In his desperation to demonize Kirk, Coates — who penned hagiographies for Breonna Taylor and Michael Brown — provided the public with a reminder both of his own radicalism and the left's intolerance of common sense.
The critical race theorist was apparently prickled when some of his fellow travelers — namely Ezra Klein of the New York Times, Sally Jenkins of the Atlantic, and California Democrat Governor Gavin Newsom — dared to say nice things about Charlie Kirk.
Coates evidently decided to compensate for his liberal peers' relatively decent remarks by penning an anti-Kirk polemic for Vanity Fair, thereby contributing further to the genre of conservative demonization that appears to have helped set the stage for the Turning Point USA founder's slaying.
In his Sept. 16 article, Coates, a Vanity Fair contributing editor, argued that Klein, Jenkins, Newsom, and other members of the "political class" were "sanitizing" Kirk's legacy by focusing on his numerous good-spirited campus engagements with people from different walks of life, instead of complaining about the murdered patriot's politics, which Coates claims "amounted to little more than a loathing of those whose mere existence provoked his ire."

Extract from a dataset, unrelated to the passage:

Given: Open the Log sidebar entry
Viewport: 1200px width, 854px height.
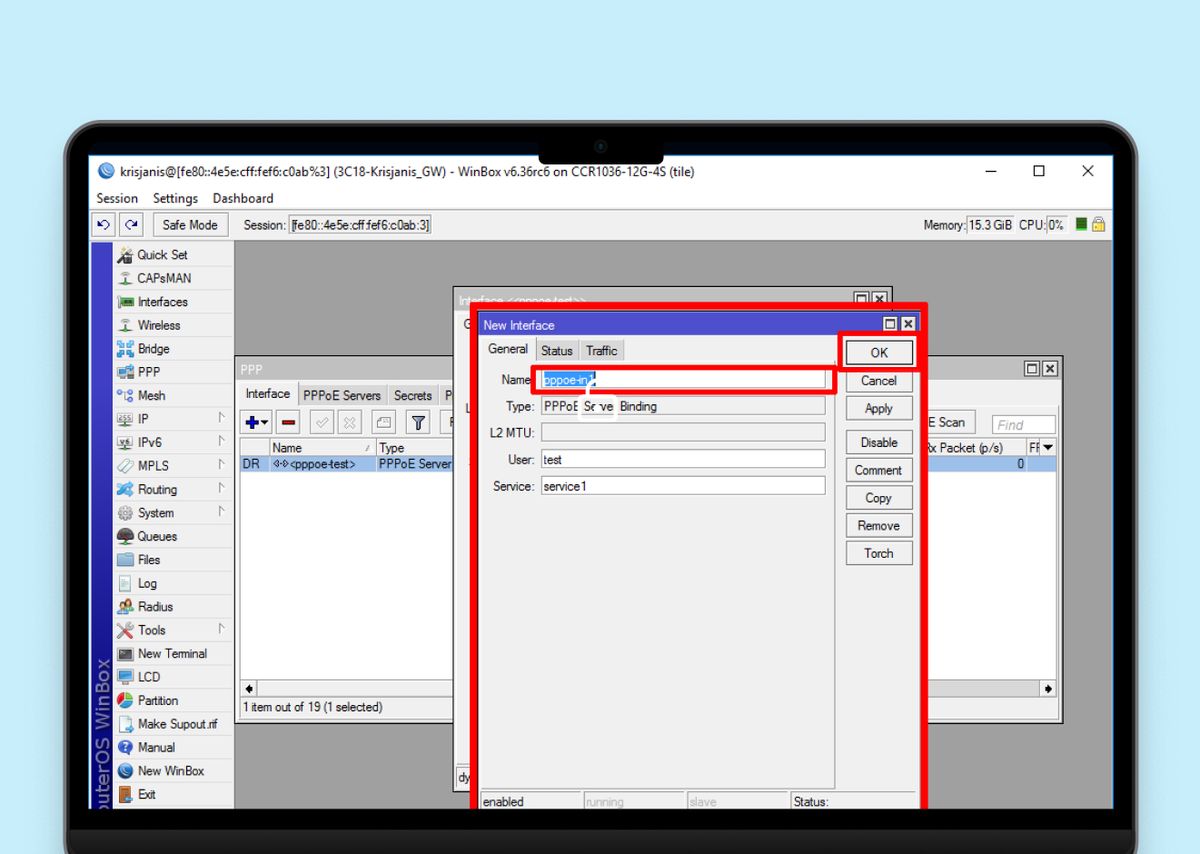Looking at the screenshot, I should (147, 583).
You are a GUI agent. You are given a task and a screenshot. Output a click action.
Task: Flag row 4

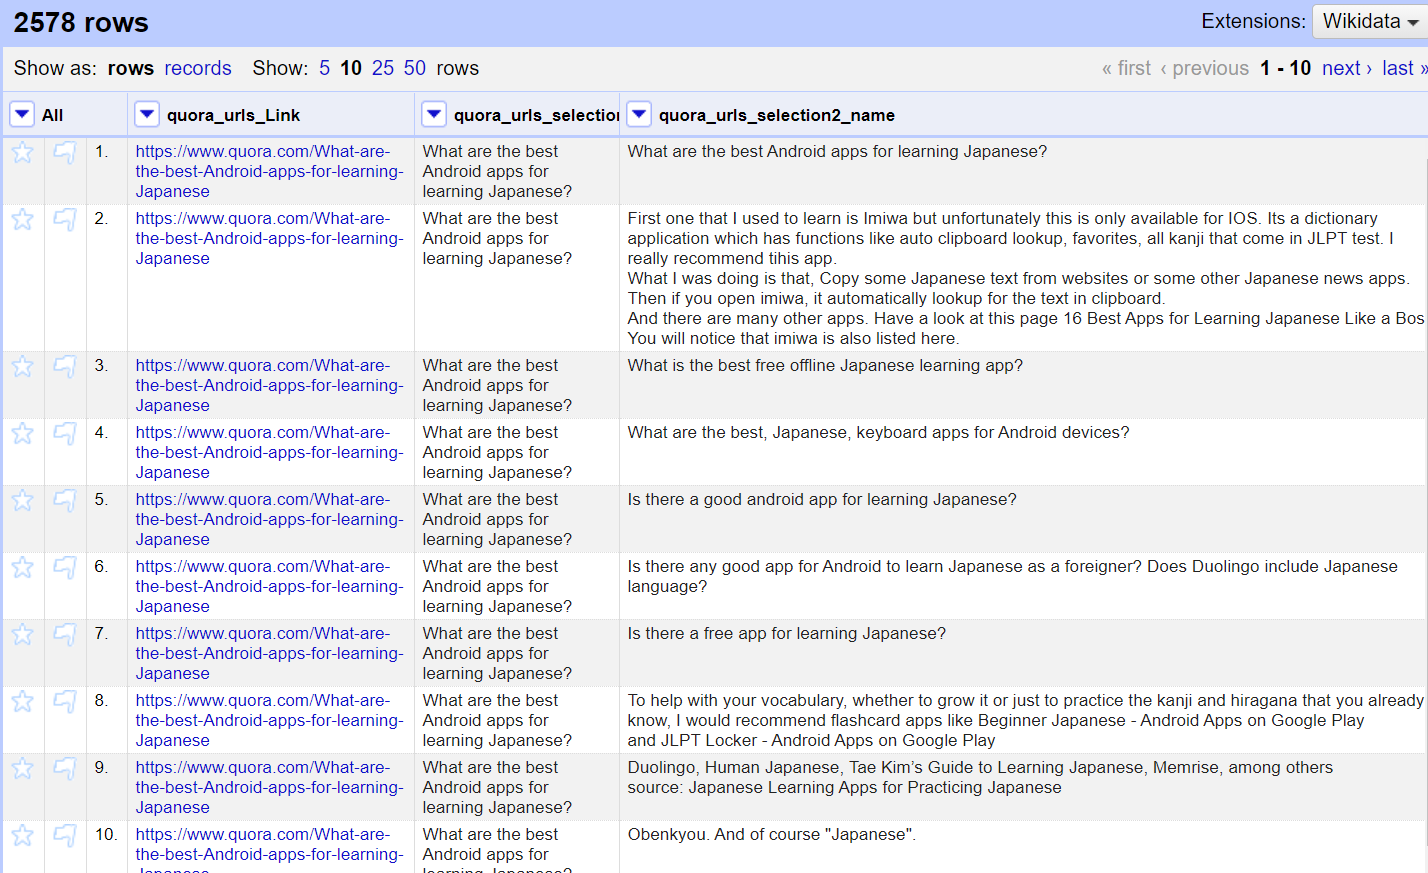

Coates, who wrote in one of his books that the firefighters and police who died in the process of saving lives on 9/11 "were not human to me" but rather "menaces of nature," noted:
It is not just, for instance, that Kirk held disagreeable views — that he was pro-life, that he believed in public executions, or that he rejected the separation of church and state. It’s that Kirk reveled in open bigotry. Indeed, claims of Kirk’s "civility" are tough to square with his penchant for demeaning members of the LGBTQ+ community as "freaks" and referring to trans people with the slur "tranny."
Coates was clearly upset by Kirk's use of the term "freaks"; however, in context, it's clear that the TPUSA founder was being charitable, as more damning words may have been more appropriate.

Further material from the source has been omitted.